Figure out the order of growth for the count of the representative operation by either:
- Making an exact count, then discarding the unnecessary pieces.
- Using intuition and inspection to determine order of growth (only possible with lots of practice).

Asymptotic Notation

Big-Theta (a.k.a. Order of Growth)

For some function $R(N)$ with order of growth $f(N)$, we write that $R(N) \in \Theta(f(N))$. There exists some positive constants $k_1$, $k_2$ such that $k_1 \cdot f(N) \leq R(N) \leq k_2 \cdot f(N)$, for all values $N$ greater than some $N_0$ (a very large $N$).

Big-Theta Visualization

Big-O

$R(N) \in O(f(N))$ means that there exists positive constant $k_2$ such that $R(N) \leq k_2 \cdot f(N)$, for all values of $N$ greater than some $N_0$ (a very large $N$).

Big-O Visualization

Whereas $\Theta$ can informally be thought of as something like “equals”, $O$ can be thought of as “less than or equal”.

Summary

Given a piece of code, we can express its runtime as a function $R(N)$, where $N$ is a property of the input of the function often representing the size of the input. Rather than finding the exact value of $R(N)$ , we only worry about finding the order of growth of $R(N)$. One approach (not universal):

Choose a representative operation
Let $C(N)$ be the count of how many times that operation occurs as a function of $N$
Determine order of growth $f(N)$ for $C(N)$, i.e. $C(N) \in \Theta(f(N))$
Often (but not always) we consider the worst case count
If operation takes constant time, then $R(N) \in \Theta(f(N))$
Can use $O$ as an alternative for $\Theta$. $O$ is used for upper bounds.

14. Disjoint Sets

Dynamic Connectivity Problem

Deriving the “Disjoint Sets” data structure for solving the “Dynamic Connectivity” problem. The Disjoint Sets data structure has two operations:

connect(x, y): Connects x and y.
isConnected(x, y): Returns true if x and y are connected. Connections can be transitive, i.e. they don’t need to be direct.

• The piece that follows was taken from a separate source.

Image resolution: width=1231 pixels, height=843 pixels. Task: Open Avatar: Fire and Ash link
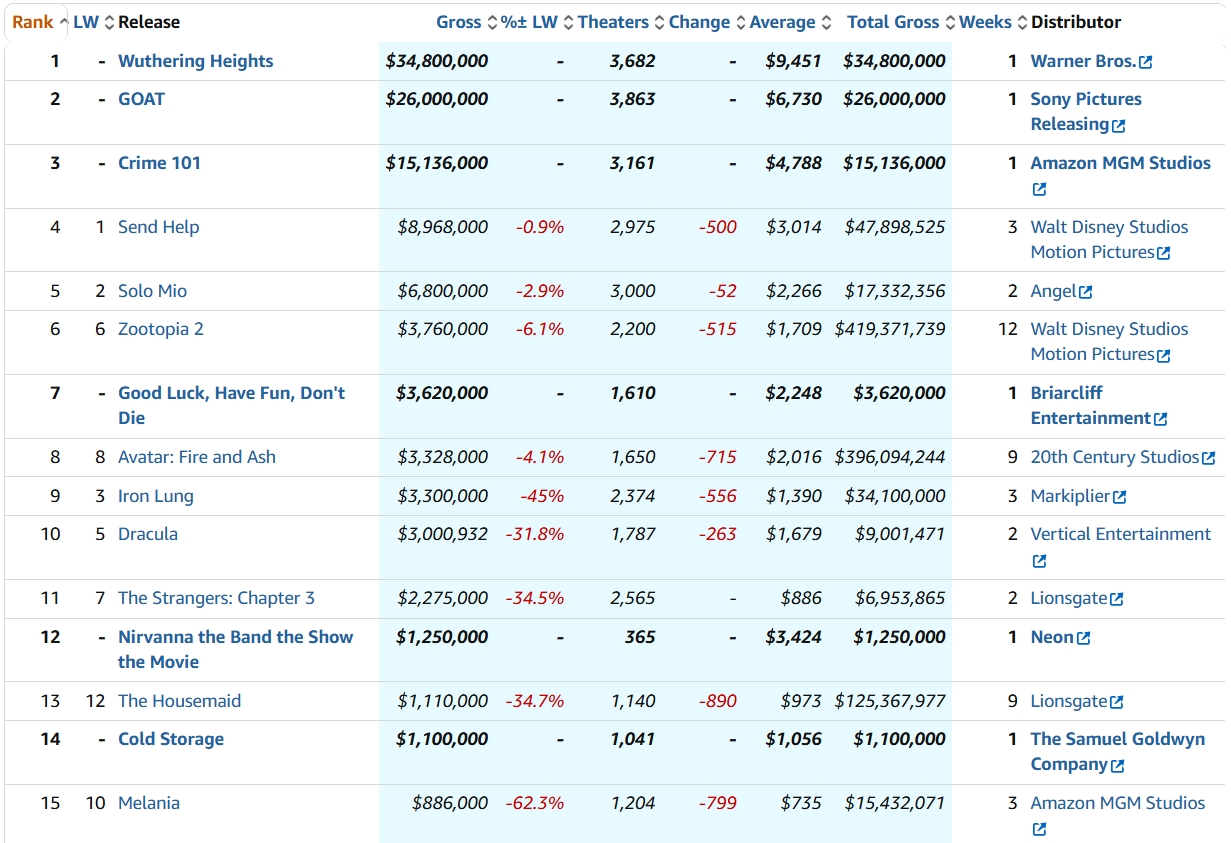point(196,457)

Goal: Design an efficient DisjointSets implementation. disjoint_set_interface

For each item, its connected component is the set of all items that are connected to that item. Model connectedness in terms of sets to keep track of which connected component each item belongs to.

connected_components

Quick Find

Use an array of integers, where ith entry gives set number (a.k.a. “id”) of item i.

connect(x, y): Change entries that equal id[x] to id[y].
isConnected(x, y): Check if id[x] equals id[y].

quick_find

QuickFind is too slow for practical use: Connecting two items takes $N$ time.

Quick Union

How could we change our set representation so that combining two sets into their union requires changing one value? Assign each item a parent (instead of an id). Results in a tree-like shape. Note: for root items, we have item’s parent as itself.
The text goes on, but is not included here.